Across town, programmer Ivan Safrin developed the code to be capable to project crisply on MNDR’s face for her music video “Cut Me Out”. A face is a series of convex curves, but a dome is a concave curve (the exterior vs. the interior), so naturally, in his ambitious quest for knowledge and ability, programming to project inside a dome was his next logical step.

Initially, the Babycastles collaborative event at AMNH was purely to be an extension of their exhibitions in their former homes of 285 Kent and the 42nd Street Showpaper Gallery, both kindly remembered for their ramshackle, groundbreaking, absurdist exhibitions of video games as art. The Babycastles team would come to ANMH, set up their homemade video game cabinets in various pristine corners of the Rose Center for Earth and Space, and that was it – until someone in a meeting mentioned the potential availability of the Hayden’s gigantic screen. Even though there were only eight lines of text to explain the computer program that runs the Planetarium's space shows, the team was determined. Six months and a great deal of technical difficulties later, a seven year-old girl named Lou is piloting her first space vessel, and it’s making her kind of dizzy.

The Hayden was completed (in its first incarnation, in 1935) after receiving a $150,000 donation from banker Charles Hayden of Hayden, Stone & Co. At the time, Charles Hayden affirmed his belief that a planetarium could foster “a more lively and sincere appreciation of the magnitude of the universe… and for the wonderful things which are daily occurring in the universe.” And when you lay on the floor and stare up at Space Cruiser, bumping and spinning helplessly like a pinball, berated by Stephen Merritt (“Someday we’ll look back on this and laugh, and laugh,”) and then slowly floating and staring at Venus, soothed by Greg’s deep synths and thoughtful bleep-bloops, it’s hard not to marvel at the ingenuity of the people standing in the circle around you. It’s now 9 pm in the 143-year-old museum, Syed’s parents are speechless, and the “synesthesia of media” that is the art of video game design is clearly apparent. This is the experience that virtual reality never provided: complete immersion into a world that is not your own.

SPACE CRUISER from Ivan Safrin and Babycastles from Ida C. Benedetto on Vimeo.

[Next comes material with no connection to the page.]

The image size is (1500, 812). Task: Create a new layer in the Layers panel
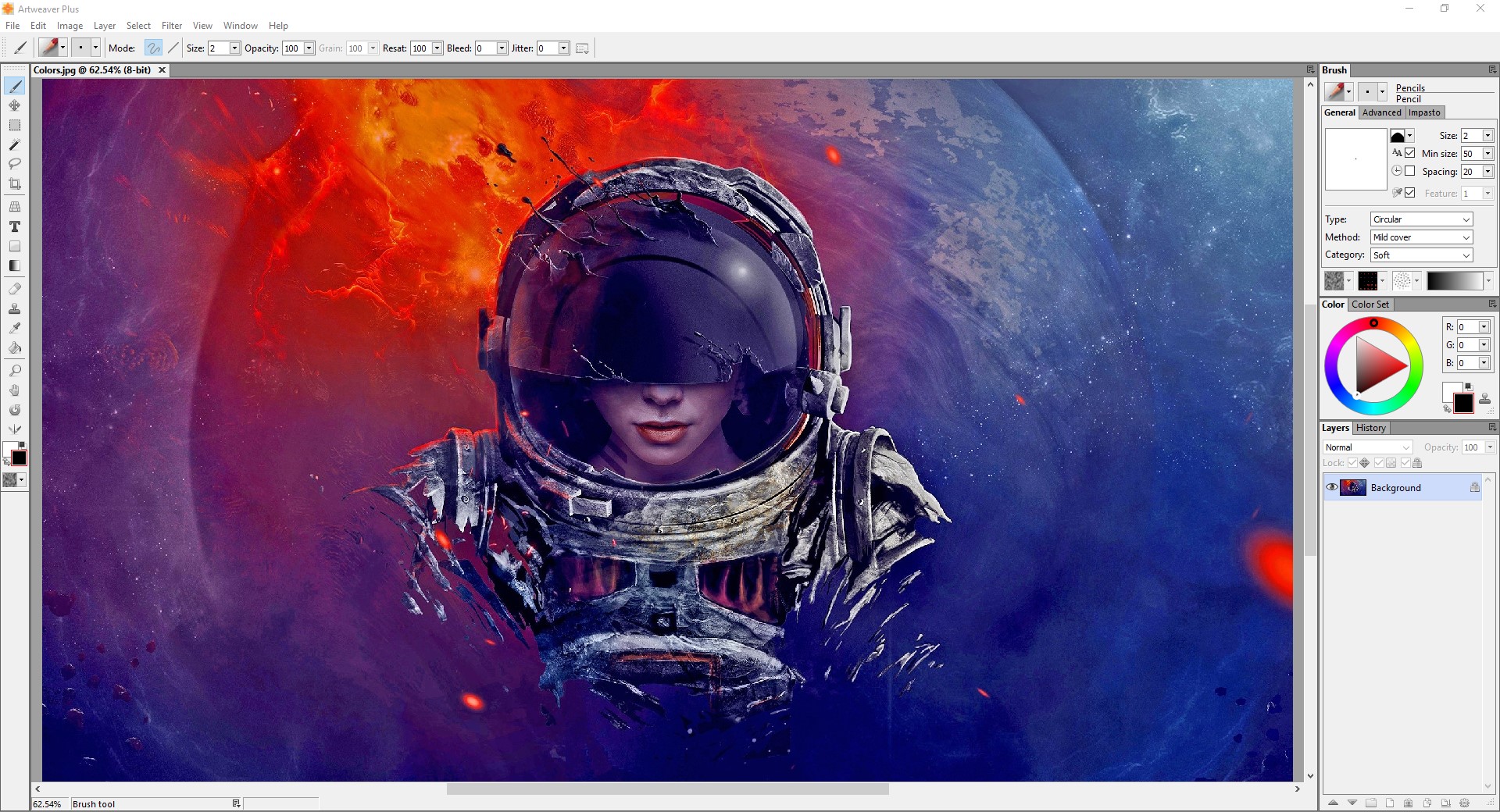click(x=1390, y=803)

If you don’t have tickets to the almost sold-out gala tomorrow night, it is unlikely as of right now that you will ever get to play Space Cruiser, unless you are French. The game is likely to move to a Parisian planetarium after this, but it’s not currently scheduled to exhibit again at the Hayden. Almost 50 people were involved in the creation of this piece, and their work will be seen by only 500 New Yorkers. But the reverberations are likely to be enormous – this is a technical feat and now that people know it can be done, it must be done again.